The third phase of our engagement with NIPI is to help the government strengthen the infant care services through the public system as well as create pilots engaging private sector for infant care provision. Our scope of work is to help structure, design the purchase and work with the government to implement and fine tune the design so it can be scaled across the state.
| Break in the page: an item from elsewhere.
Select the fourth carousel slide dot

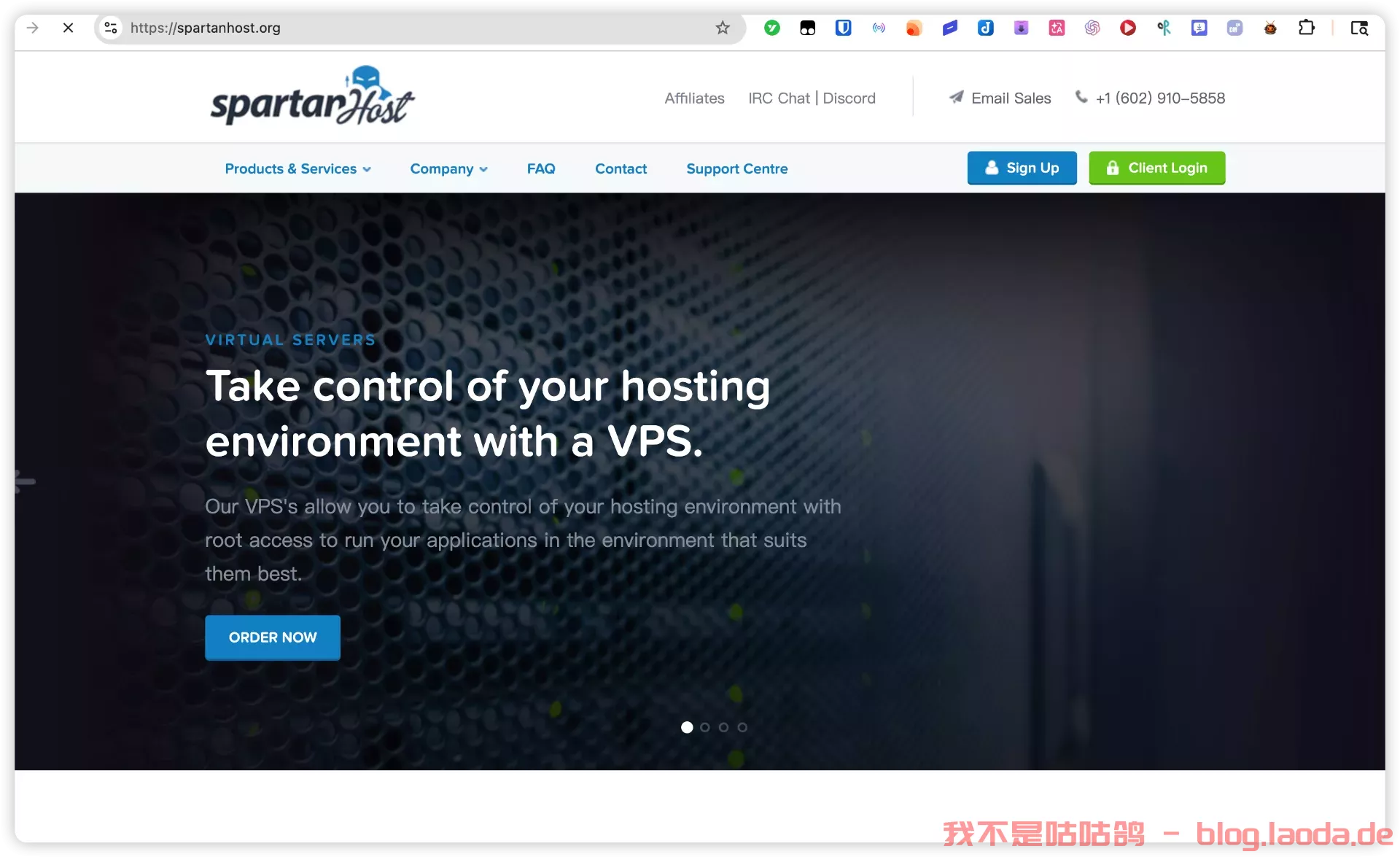742,727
We work in Bihar and Orissa as part of this two-year project (the experience will be documented on the Center for Health Market Innovations, like other government contracting initiatives in India).

Aside from NIPI, many development partners are working to shore up the state’s health:

  • UK’s Department for International Development provides technical assistance to the state for public-private partnerships and health sector reform.
  • UNFPA focuses on improving access to good quality family planning services.
  • The latest entrant, the Bill & Melinda Gates Foundation, has provided two large implementation-focused grants, a consortium led by CARE and a grant for World Health Partners to expand from neighboring Uttar Pradesh to Bihar.

What is common among most partners is the agenda of working with the government to strengthen health systems. A stewardship role to be played by the government would help these agencies to align missions, work together and with each other in a meaningful manner. The informal channels of communication currently used would then be formalised.

Bihar currently has an infant mortality rate of 52/1,000 live births, against the national average of 50, and aims to reach below 30 by 2012. 53,000 infants were lost last year according to the state’s data. We are now out on a fact finding mission in Bihar to collect facts, figures and human stories to corroborate the need to make infant care services available to the poorest, no matter where it comes from, public or private. The goal is to help influence decisions to do what is most required to ensure that infants are not lost due to notional boundaries and fixed ideologies around provision roles.